* **TASK ITEM A**: Do these statements agree with the vitamin D article? (i) The study began with over 700 women who were about halfway through their pregnancy. (ii) The risk of having a child with behavioral or emotional issues differed among the four groups of mothers. (iii) The Institute of Medicine says pregnant women should take in 600 international units of vitamin D each day. For each one, answer yes or no and quote the words that decide it.
* **TASK ITEM B**: Can you rewrite the passage of the vitamin D article starting with "Moms were categorized" and going on through "had language problems.", replacing "vocabulary test" with "language assessment"?

Thursday, February 16, 2012

Interesting Relationship Between Vitamin D Levels in Pregnant Women and Language Issues in Children

We all know that sitting outside and absorbing some Vitamin D on a sunny day can go a long way for a depleted body. There’s no doubt that this type of “natural vitamin D” can do wonders for people’s moods and energy levels, but now, there may be more to Vitamin D than we previously thought.

An interesting study was released from Australia, connecting low vitamin D levels in pregnant women to language impairments of the children born to the mothers.

The lead author of the study, Andrew Whitehouse, says that fetal development requires Vitamin D, however “the effects of lower maternal vitamin D levels on the developing offspring is not fully understood.” 

Lack of Vitamin D in Pregnancy

Previous studies, according to Whitehouse, have revealed links between low levels of vitamin D during pregnancy and weaker bones, poor growth, and asthma in the children. With this information in mind, Whitehouse and his colleagues, who conduct their studies at the University of Western Australia, started delving into a project that focused on low vitamin D levels in pregnant moms and the children that were the product. They were interested in finding out if vitamin D – or the lack thereof – during pregnancy led to any behavioral or language development problems in the children.

Lisa Bodnar, University of Pittsburgh professor, (who was not part of the study) says that although the study definitely suggests a correlation between the two concepts, the results do not actually prove that a mother’s lack of vitamin D during pregnancy leads to language development issues later in her child’s life. “They point to a very plausible association that warrants more attention,” Bodnar announced.

The Study

The study started 20 years ago, with over 700 women who had progressed about halfway through their pregnancy. Researchers measured the levels of vitamin D in these pregnant women, and then tested the children that were the products of the pregnancies between 5 and 10 years later. Tests included assessments on language skills and behavioral and emotional development.


Moms were categorized into four groups based on their vitamin D levels. A vocabulary test given to the children determined whether or not they had language impairments. Ultimately, the risk of having a child with behavioral or emotional issues came out the same in each group.

However, researchers found that the women in the category with the lowest amounts of vitamin D during pregnancy were more likely to have a child with a language impairment than the mothers who fell into the category with the highest levels of vitamin D. While only 8% of the children with mothers in the highest groups had language issues, 18% of the children whose moms had the lowest levels of vitamin D during pregnancy had language problems.

Whitehouse’s Conclusion

"The logical thought is that maternal Vitamin D insufficiency during pregnancy is affecting the normal course of brain development," Whitehouse told Reuters Health in an email.

"If vitamin D insufficiency during prenatal life is a cause of childhood language difficulties -- and this still needs to be determined conclusively -- then Vitamin D supplementation of pregnant women may be an important next step," he concluded.

The study was published in Pediatrics, and Whitehouse stands firm that, at this point in time, it does not show a cause-and-effect relationship between language problems and insufficient amounts of vitamin D during pregnancy, and obesity should be factored into the studies.

"We know that obesity before pregnancy is associated with poor vitamin D status in pregnancy, and we know that obese moms are more likely to have children with developmental delays and cognitive impairments," Bodner mentioned.

Whitehouse Challenges Other Researchers

At this point in time, Whitehouse says he would be interested in someone replicating his study. The American College of Obstetricians and Gynecologists doesn’t recommend that OBGYNs screen pregnant women for vitamin D levels, nor do they think it is necessary for these women to take supplements for vitamin D, unless a medical provider has decided that there is an issue.

Pregnant women should intake 600 international units (IUs) of vitamin D each day, according to the Institute of Medicine.

* **EXERCISE DATA**:
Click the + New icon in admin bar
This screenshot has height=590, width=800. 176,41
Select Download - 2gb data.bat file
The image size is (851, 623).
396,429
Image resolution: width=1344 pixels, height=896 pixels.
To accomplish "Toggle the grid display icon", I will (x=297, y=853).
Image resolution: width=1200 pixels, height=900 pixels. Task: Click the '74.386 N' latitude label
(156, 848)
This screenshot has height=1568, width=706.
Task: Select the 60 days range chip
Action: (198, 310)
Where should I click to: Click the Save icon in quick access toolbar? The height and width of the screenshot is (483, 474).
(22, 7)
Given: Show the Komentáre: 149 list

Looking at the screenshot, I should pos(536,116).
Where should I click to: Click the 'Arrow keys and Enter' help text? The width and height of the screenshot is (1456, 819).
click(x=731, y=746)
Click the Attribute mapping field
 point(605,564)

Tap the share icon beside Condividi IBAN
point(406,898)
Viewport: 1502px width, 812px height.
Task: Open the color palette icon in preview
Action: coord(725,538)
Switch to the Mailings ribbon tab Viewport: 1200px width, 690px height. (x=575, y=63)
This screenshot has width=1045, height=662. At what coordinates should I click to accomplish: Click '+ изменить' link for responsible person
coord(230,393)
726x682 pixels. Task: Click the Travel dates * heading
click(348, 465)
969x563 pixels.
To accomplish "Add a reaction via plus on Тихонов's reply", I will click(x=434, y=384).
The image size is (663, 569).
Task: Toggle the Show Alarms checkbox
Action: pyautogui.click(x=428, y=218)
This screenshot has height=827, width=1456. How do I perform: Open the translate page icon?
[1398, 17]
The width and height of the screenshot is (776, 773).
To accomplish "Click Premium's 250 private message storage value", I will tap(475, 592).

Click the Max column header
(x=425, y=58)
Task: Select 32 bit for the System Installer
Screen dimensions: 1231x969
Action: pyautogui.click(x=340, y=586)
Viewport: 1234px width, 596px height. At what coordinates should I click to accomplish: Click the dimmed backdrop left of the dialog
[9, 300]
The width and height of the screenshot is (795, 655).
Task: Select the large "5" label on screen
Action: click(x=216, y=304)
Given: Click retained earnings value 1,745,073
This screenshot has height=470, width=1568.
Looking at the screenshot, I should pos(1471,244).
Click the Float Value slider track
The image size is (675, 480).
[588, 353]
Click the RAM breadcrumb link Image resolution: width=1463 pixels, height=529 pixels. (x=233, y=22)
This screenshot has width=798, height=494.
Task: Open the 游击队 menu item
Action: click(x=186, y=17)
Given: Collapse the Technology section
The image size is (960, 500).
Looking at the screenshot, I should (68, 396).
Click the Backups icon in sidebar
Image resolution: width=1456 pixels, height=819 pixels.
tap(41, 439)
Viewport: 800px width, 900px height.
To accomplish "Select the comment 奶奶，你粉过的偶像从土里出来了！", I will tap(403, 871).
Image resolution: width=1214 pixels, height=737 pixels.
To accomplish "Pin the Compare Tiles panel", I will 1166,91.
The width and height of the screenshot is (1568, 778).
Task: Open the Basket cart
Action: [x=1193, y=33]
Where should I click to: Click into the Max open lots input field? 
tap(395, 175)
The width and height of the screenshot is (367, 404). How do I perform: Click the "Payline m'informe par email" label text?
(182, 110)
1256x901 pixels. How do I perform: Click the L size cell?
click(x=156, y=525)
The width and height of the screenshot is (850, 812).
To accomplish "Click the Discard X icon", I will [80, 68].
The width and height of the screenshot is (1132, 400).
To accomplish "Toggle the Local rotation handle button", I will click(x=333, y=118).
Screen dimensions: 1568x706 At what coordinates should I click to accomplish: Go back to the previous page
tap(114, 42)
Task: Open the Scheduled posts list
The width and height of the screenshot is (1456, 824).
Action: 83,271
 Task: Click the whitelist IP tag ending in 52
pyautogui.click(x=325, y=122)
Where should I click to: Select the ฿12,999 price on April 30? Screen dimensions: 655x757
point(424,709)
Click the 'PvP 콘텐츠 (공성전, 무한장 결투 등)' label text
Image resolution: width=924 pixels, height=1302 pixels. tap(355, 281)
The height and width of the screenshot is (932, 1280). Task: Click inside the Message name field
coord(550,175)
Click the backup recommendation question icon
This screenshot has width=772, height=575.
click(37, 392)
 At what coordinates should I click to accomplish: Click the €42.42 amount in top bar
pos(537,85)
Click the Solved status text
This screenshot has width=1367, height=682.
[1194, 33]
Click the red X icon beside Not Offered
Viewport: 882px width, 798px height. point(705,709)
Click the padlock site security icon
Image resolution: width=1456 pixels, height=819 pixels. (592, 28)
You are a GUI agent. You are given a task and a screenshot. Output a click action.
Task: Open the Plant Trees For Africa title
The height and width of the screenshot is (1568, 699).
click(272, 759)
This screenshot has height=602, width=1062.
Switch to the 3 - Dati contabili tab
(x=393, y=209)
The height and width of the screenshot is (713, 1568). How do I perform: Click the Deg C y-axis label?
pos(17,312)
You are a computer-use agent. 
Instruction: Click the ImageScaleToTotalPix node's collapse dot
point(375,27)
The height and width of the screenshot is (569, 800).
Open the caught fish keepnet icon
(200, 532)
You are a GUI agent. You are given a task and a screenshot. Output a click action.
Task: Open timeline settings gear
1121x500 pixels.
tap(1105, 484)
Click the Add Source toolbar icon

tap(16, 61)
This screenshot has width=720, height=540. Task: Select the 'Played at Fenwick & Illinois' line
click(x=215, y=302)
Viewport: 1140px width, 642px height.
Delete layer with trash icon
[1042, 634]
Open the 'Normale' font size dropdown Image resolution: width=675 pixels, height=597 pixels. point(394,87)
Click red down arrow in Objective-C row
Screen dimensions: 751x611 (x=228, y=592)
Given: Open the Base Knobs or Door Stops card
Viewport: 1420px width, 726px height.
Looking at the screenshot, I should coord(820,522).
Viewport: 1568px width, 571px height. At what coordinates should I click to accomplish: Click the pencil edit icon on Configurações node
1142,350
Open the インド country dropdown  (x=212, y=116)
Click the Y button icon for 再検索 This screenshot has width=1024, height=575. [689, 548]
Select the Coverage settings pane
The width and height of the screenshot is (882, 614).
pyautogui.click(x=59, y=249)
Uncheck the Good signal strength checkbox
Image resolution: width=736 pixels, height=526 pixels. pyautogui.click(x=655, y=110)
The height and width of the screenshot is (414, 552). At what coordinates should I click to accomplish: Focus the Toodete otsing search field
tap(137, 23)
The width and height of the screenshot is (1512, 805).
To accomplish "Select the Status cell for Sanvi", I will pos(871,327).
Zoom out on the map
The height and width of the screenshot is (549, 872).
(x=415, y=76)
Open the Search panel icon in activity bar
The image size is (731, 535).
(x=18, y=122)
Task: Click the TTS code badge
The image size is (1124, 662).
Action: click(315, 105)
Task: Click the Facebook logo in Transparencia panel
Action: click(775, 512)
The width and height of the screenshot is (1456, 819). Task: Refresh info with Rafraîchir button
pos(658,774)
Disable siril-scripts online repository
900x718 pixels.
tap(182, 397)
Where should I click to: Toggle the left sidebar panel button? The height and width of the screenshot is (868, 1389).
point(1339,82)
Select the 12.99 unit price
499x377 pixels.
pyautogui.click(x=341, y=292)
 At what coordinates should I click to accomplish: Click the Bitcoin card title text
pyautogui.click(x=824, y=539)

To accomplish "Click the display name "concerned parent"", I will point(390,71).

* **FINAL ANSWER A**:
(i) Yes: "The study started 20 years ago, with over 700 women who had progressed about halfway through their pregnancy."
(ii) No: "Ultimately, the risk of having a child with behavioral or emotional issues came out the same in each group."
(iii) Yes: "Pregnant women should intake 600 international units (IUs) of vitamin D each day, according to the Institute of Medicine."

* **FINAL ANSWER B**:
Moms were categorized into four groups based on their vitamin D levels. A language assessment given to the children determined whether or not they had language impairments. Ultimately, the risk of having a child with behavioral or emotional issues came out the same in each group.

However, researchers found that the women in the category with the lowest amounts of vitamin D during pregnancy were more likely to have a child with a language impairment than the mothers who fell into the category with the highest levels of vitamin D. While only 8% of the children with mothers in the highest groups had language issues, 18% of the children whose moms had the lowest levels of vitamin D during pregnancy had language problems.